I call my complex "Happy Hollow," my neighbor calls it "Crazy Island."  The sign out front used to say "Luxury Apartments" until the maintenance guy was instructed to figure out how to stop the front yard from being called "chit island" by the tenants, considering this is the dog building.  So he wenteth out and purchased two VERY LARGE plastic (which retains odors) garbage receptacle's and placed  those big BLACK hunks of smell at the front door entrance which I thought was beyond brilliant, not! And another at the North and South entrances. On hot summer days it is so pleasant when someone opens said black plastic large "chit can" to deposit a little green bag of doo doo. Again NOT!  All one hundred thousand other doo doo's from other dogs comes rushing out of the container and into the air floating over into my apartment or the neighbors depending on the direction of the wind!   Refreshing? Luxury?  And they are not emptied daily or even weekly. That is only the beginning of my happy "tails" of this place.  It is managed by a man who also manages the lowest most crime ridden complex in the city, meaning he treats us luxury tenants like the folks from the lowest end of town with the high crime lights in their yards. We don't have high crime lights we have dog fodder! There is/are no maintenance staff on call at this site.  I cant tell you how many times the fire alarms have gone off in the middle of the night.  It looks like the humane society on strike out front.  Dogs and owners in robes and some less than robes thinking the darn place is going up in smoke all segregated on the front sidewalks with flashlights.  Imagine what those over sized black cans of poop would smell like on fire.  Some of you have imagined the old days when you put a sack of poop on someones porch, lit it on fire and rang the doorbell, then ran like the wind.  Same song, different era.  There was never any fire, just lack of maintenance is all.  I went out into the hall to check for smoke and by Godly if it weren't pitch blackness.  Only ONE of the eight emergency fire lights was working. ONE! Again, maintenance not doing their monthly battery checks for at least ten years. That would be 12 months per year times ten years equals.....120 months now that I have a new battery in my calculator. 
Six months ago they found out the office girl was stealing $.  Yup, she got "away with" six figures...$35,000 of it was my hard earned money.  Turns out it was for drugs.
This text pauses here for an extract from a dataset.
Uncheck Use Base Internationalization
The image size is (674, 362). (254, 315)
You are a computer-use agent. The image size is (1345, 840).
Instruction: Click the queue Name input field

BUT, the manager, knowing he would lose his job brought his accountant wife in and the two of them spent at least two weeks 24 hours a day, 7 days a week, playing cover up machines in the dim lit luxury office.  Then....they called in the men in blue who gave it to the detectives in blue who gave it to the auditors who couldn't find what happened.  Imagine that?  The old boy has been working with the low side of town so long its rubbed off on his ars and moved to his brain.  I still cant believe she got away with it.  P.S.  Hester, Esther's daughter worked here in the office but is being ejected due to her noggin issues.  More on that later as its bigger than the poop receptacles and almost as bad.  The happy news from "crazy island or happy hollow" today is that I think they fixed the underground garage door opener so we can get out now and go to work. But the humongous ginormous chit cans are still sitting downwind!